С ним нельзя было говорить, не будучи равной себе. Нужно было подбирать слова не первые попавшиеся. Каких-то вычурных нельзя было тоже. Важная практика — услышать себя, передать ему. Почти каждый вечер мы говорили в тот пустой период моей жизни, когда вокруг была одна Москва. Интонации письма оживали в этих легких разговорах.
Мы дружили достаточно близко для того, чтобы обсуждать болезни, неделями собираться друг к другу в гости, болтать в скайпе, не встречаться несколько месяцев, просить друг у друга чьи-то телефоны и рассказывать тайны.
В день, когда Лена Фанайлова сказала мне, что Аркадий в больнице, я купила бутылку красного за его здоровье, и она разбилась у меня прямо у подъезда, осколок, узкий и длинный, будто мало дурноты, воткнулся в ладонь и проткнул какую-то вену, надулся пузырь, и я поняла, что все будет очень быстро.

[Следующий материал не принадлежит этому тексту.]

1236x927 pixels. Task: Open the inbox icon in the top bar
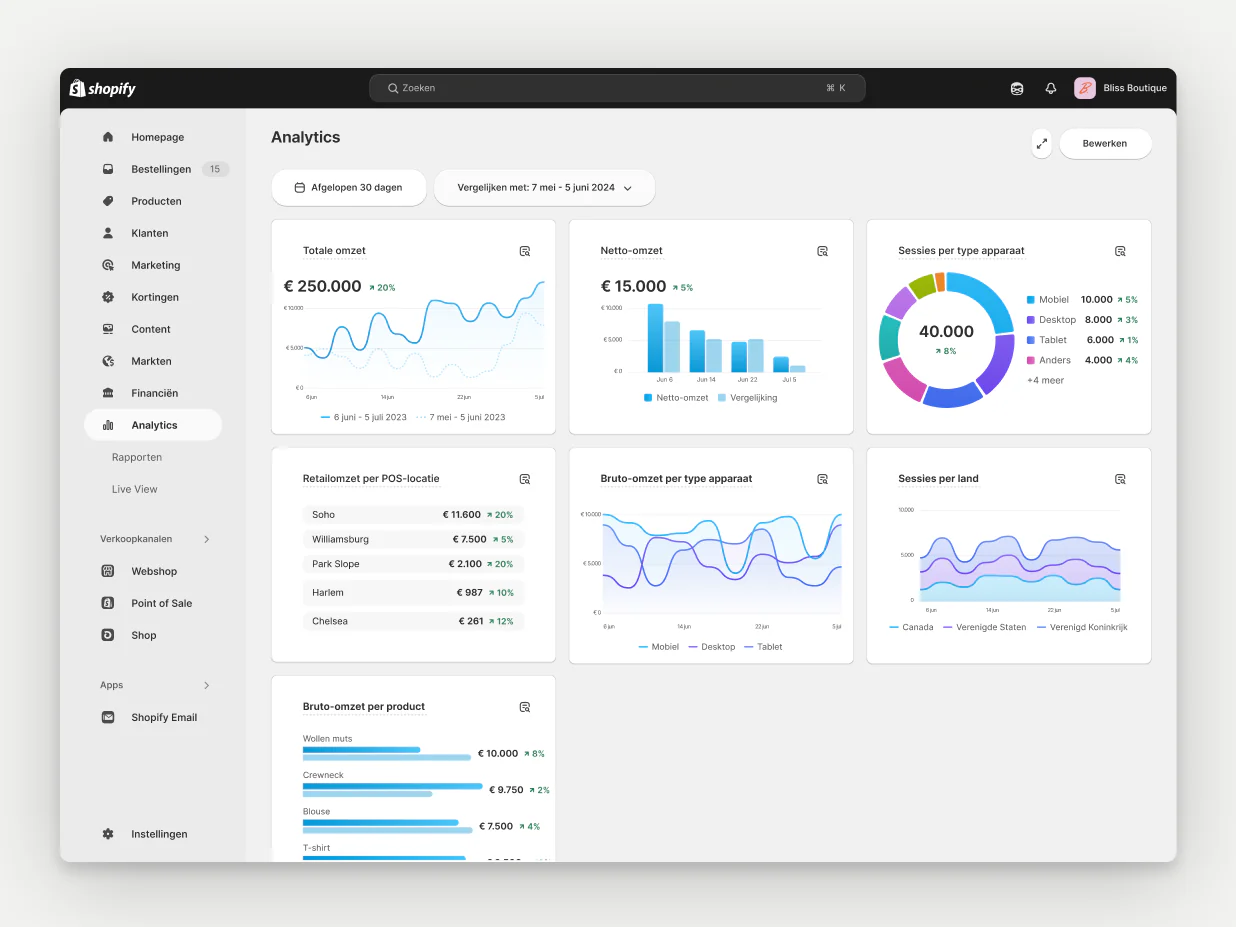coord(1016,88)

Это было обо всем — о счастье, о несчастье. «Хорошее стихотворение должно быть обо всем». Так и тут.
Мы писали в четыре руки — с ним единственным получалось. Правда, стихи выходили слишком уж совершенными, такими, как конфетки, не придерешься, и мы высыпали их в мусор.

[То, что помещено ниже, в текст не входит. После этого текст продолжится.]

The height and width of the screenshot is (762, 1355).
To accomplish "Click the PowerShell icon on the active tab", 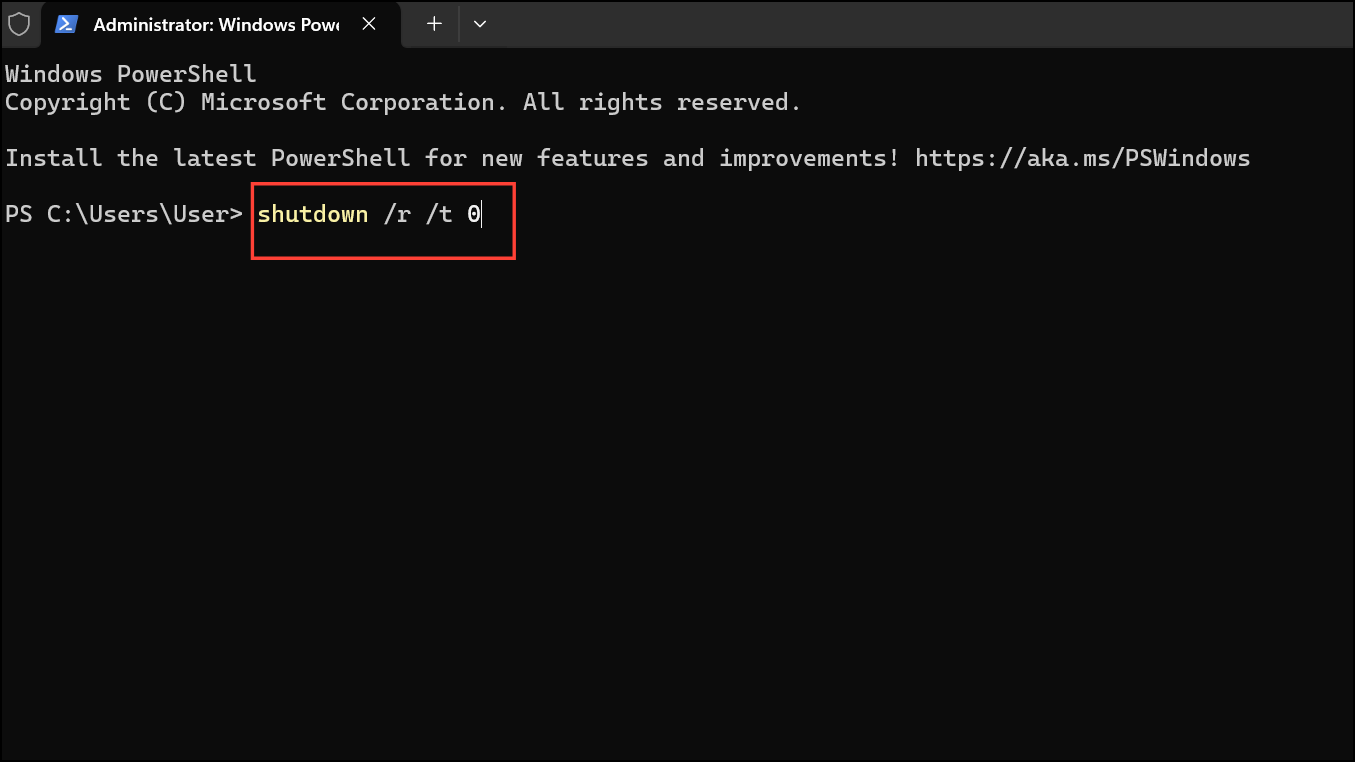I will 65,24.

«Все вроде бы на месте, немного беспокоит самая последняя строка, она как мальчик у Христа на елке... Строка оказалась не то чтобы плоской и декларативной, но сшитой из другой тряпки... полагаю, что тому виной слово «боль», оно в этом самом месте как бы должно и появиться... но лучше бы не появилось, лучше, чтобы «хотелось, чтобы оно появилось».
Здесь больное солнце, залив по пояс в небе, остальное незаметно, остальное типа написано симпатическими чернилами :-) целую».

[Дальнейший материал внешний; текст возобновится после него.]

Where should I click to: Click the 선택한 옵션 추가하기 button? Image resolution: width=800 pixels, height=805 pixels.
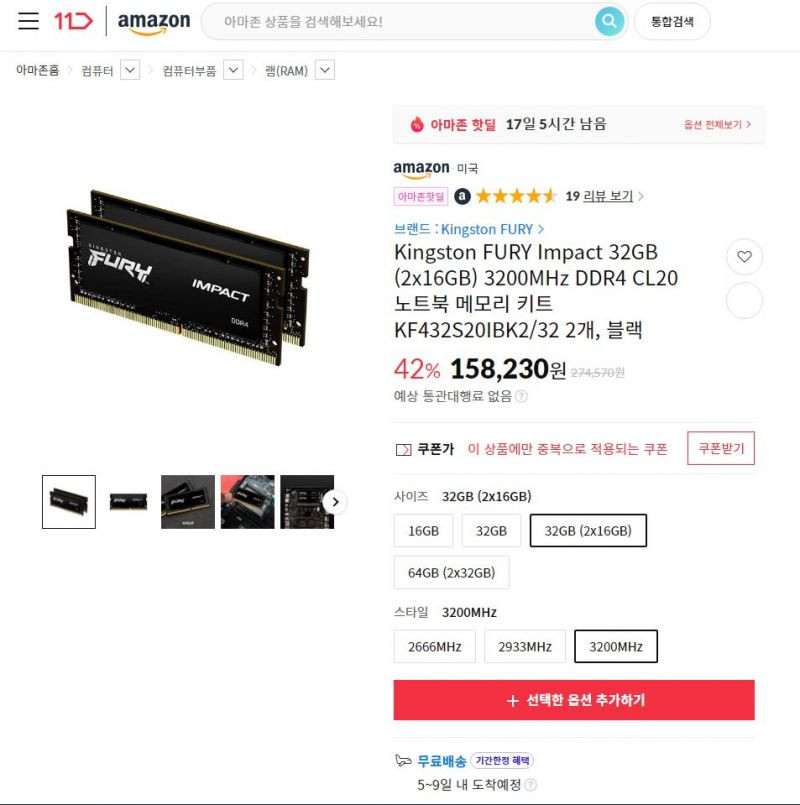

Я не буду здесь писать о стихах. Хочу только сказать, что очень уважаю и люблю его метод. Я лучше напишу, как он слал мне песенку Шарлотт Генсбур про одуванчик, как называл меня подсолнухом, как отговаривал интересоваться литературной жизнью со словами «ну кто, спрашивается, тебя тащит в это корыто! :-):-) Лена, я повторяю, больше со мной не говори о кондукторах в муниципальном транспорте, дворниках, московских писателях — я этого не понимаю», как познакомил меня с милым другом — беспардонно свел и потом вынужден был выслушивать женские бредни.
Потом — вести, одна ужаснее другой, о метастазах, о затемнении.
Надежда на то, что под корой тела, отказывающегося жить, под веками ты покоен. Нет силы в голосе, как тогда, в последний раз, когда читал стихотворение «Любовь».
Вышло в «Знамени», как и это:
Гобелен с ирисами, грушей за забором и стоящим
у водосточной трубы сарая велосипедом
Так соскальзывают дни,
скатываются в сетчатку,
короной разрыва впиваются (капля)
следы коронарной детской руки
(взмахни, оставь пальцам самим
искать во сне, где живешь? а ты?)
под веками солнце —
равновесие и прозрачность
продолжения вещей; теперь контуры,
но теперь — следы, вслаиваясь один за другим
в разрыв мороженых прутьев ольхи, тропы,
ткани, снова тысячекратно в холоде, ниже,
нашедший боль в темной дороге капли
прежде, чем ее языком, взгляни:
пасмурное, но зато высокое небо!
на самом деле и как далеки глаза, висок…
как высок в воде глаз и неясен у снега свет,
не тает. Холодней? Намного? Да? Мне тоже.